### EXTRACTED TEXT
-- BEGIN --
Why do we Feast as we do?

Now, the idea of celebrating the Church’s solemnities is a sensible thing. After suffering with Christ through all of Lent, who would think it wrong to rejoice in his resurrection? Still, though, the idea of feasting properly can be quite foreign to the mind of modern man. This is particularly true when such feasts involve the consumption of alcohol and great rich foods—both of which can, for our post-puritanical sensibilities, raise the questions, is this necessary? Is this Christian? How does this have to do anything with what we’re celebrating?

There is a great cognitive dissonance today between religious observance and literal feasting. In part, this might stem from the association between the secular world and events which involve drinking and festivity. The Christian difference in this regard is threefold. Firstly, while the world indulges the sensual desire of appetite (without first having fasted), Christians ought feast with the virtue of temperance. Secondly, while the world often indulges in a mindless way, Christians ought to feast with a sense of reverence. Thirdly, while the world’s celebrations are self-reverential, the Christian’s feasts are ordered toward something outside themselves. As such, we ought to feast with temperance, reverence, and a spirit of devotion.

Beginning with temperance, we know from Aristotle that this is the virtue between intemperance (which in the context of feasting look something like the worship of pleasure) and  insensibility (which in the context of feasting would mean the rejection of one’s bodiliness). Temperance, he explains, is the virtue that moderates pleasure and pain. On the occasion of feasting, we ought not eat and drink to the point of gluttony or drunkenness, nor eschew food and drink on the grounds that such things are below us or unneeded. Rather, as Scripture tells us, the Lord provides “wine to gladden the heart of man, oil to make his face shine and bread to strengthen man’s heart.” In a word, food and drink are ultimately good. They flow from God’s providence, and they supply for our need and our enjoyment when received in proper proportion. Avoiding intemperance—that is, either the hatred of food or the excessive love thereof—is achieved through the prescribed periods of fasting in the life of the Church. By engaging these times well, we come to see food and drink in a more proper light.
-- END --
Item-finding data:
-- BEGIN --
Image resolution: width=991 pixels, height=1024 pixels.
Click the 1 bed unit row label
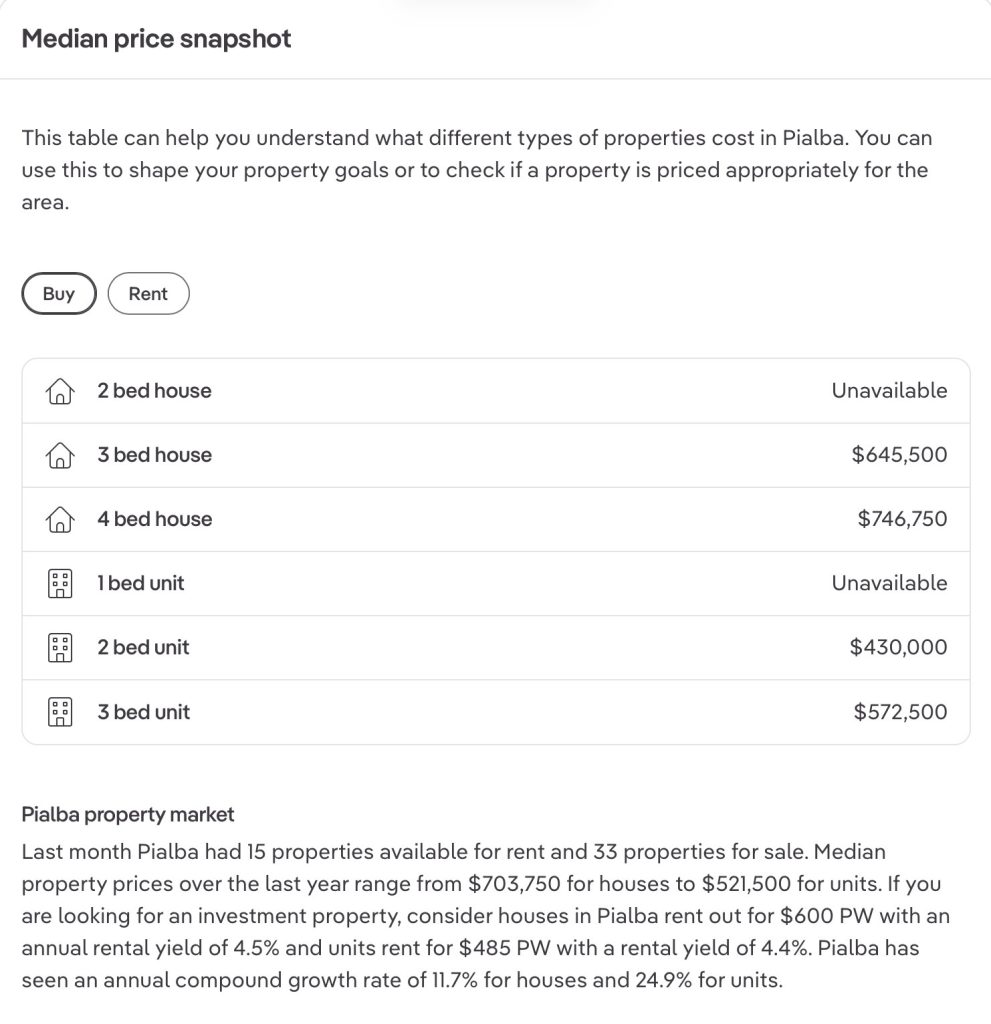pos(141,583)
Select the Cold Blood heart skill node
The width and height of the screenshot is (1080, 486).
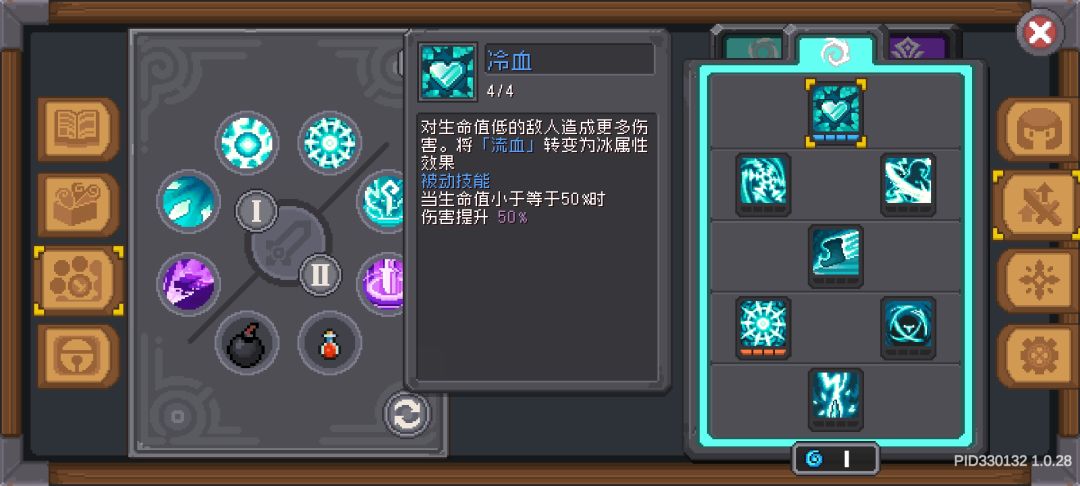(836, 112)
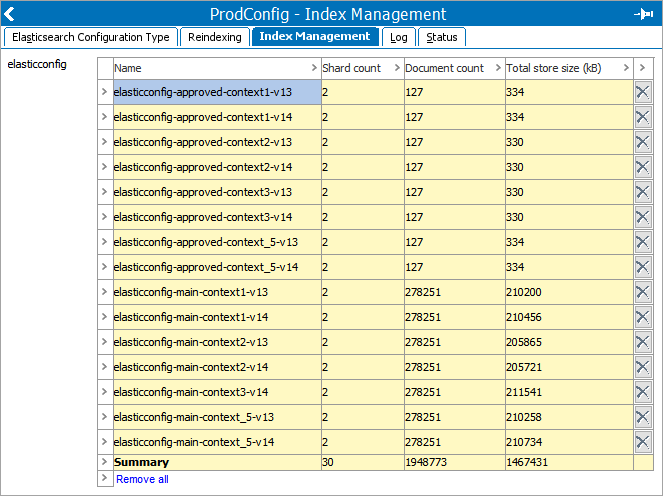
-- END --
### GOALS
1. From the essay on Christian feasting, duplicate the passage that begins at the words "There is a great" and ends after the words "spirit of devotion.".
2. Summarize the essay on Christian feasting in two sentences.
3. Take the essay on Christian feasting further, writing on from its final sentence.
This data was taken from a separate source.

### RESULTS
1.
There is a great cognitive dissonance today between religious observance and literal feasting. In part, this might stem from the association between the secular world and events which involve drinking and festivity. The Christian difference in this regard is threefold. Firstly, while the world indulges the sensual desire of appetite (without first having fasted), Christians ought feast with the virtue of temperance. Secondly, while the world often indulges in a mindless way, Christians ought to feast with a sense of reverence. Thirdly, while the world’s celebrations are self-reverential, the Christian’s feasts are ordered toward something outside themselves. As such, we ought to feast with temperance, reverence, and a spirit of devotion.

2. Feasting with alcohol and rich foods can seem foreign or even un-Christian to modern sensibilities, and the essay holds that Christians, unlike the world, ought to feast with temperance, reverence, and a spirit of devotion. Temperance, following Aristotle, avoids both gluttony or drunkenness and the rejection of food and drink, which are good gifts of God's providence that the Church's periods of fasting help one see in a proper light.

3.
As for why food is appropriate for a feast at all, though, we should remember that at the end of a season of fasting, we are not altogether different beings than we were at the start. We are perfected through penitence, but we remain human. St. Thomas reminds us, grace perfects nature. In his book The Purple Headed Mountain, Martin Thornton describes St. Mary Magdalene as the key to understanding this principle:

“The glorious thing is that she was converted and did not change at all; she changed her way of living but she never changed herself, she never turned into a different woman… She remained a woman of impetuous, generous, full-blooded love, she had to express herself physically, through her senses, she could never be content with the ‘spiritual’ religion which once pretended she had no body and no passion. Once she kissed and caressed her revolting clients; now she kissed and caressed the feet of Christ, pouring tears of penitence upon them and wiping them lovingly, not with a towel but with her hair, with a physical part of herself…”

God, then, is not understood to take away our physicality, but rather to reshape the way in which we understand and relate to it. After Lent, we do not lose our enjoyment of food, but rather we enjoy it in its proper proportion; what we once enjoyed without moderation, we now appreciate more fully in virtue of the temperance acquired through penitence.

With regard to reverence, I believe this is more easily understood even to the secular world. We, as a culture, have begun to see what is wrong with the culture of fast food. It is consumeristic, isolating, and alienating. That we have realized the problem is evidenced by the growing “slow food” movement. Feasting as a Christian community begins and ends with prayer. It involves eating mindfully with a spirit of gratitude to God, both for the food and for his work in salvation history. And feasting in a more classical fashion necessarily involves community. I should note here, that while we can feast with any group of people celebrating Christmas or Easter, there is something particularly fitting about feasting within the community with which we have fasted.

The Proper End of Feasting

Devotion, the third thing which I believe furthest distinguishes worldly indulgence from the Christian feast is that Christian feasting is done for devotion to God; feasting helps us to order our lives toward heaven and set our minds on things above, not things below. I won’t belabor this point, but I think it is worth considering this verse from Nehemiah: “This day is holy to the Lord your God; do not mourn or weep… Go your way. Eat the fat and drink sweet wine and send portions to anyone who has nothing ready, for this day is holy to our Lord.”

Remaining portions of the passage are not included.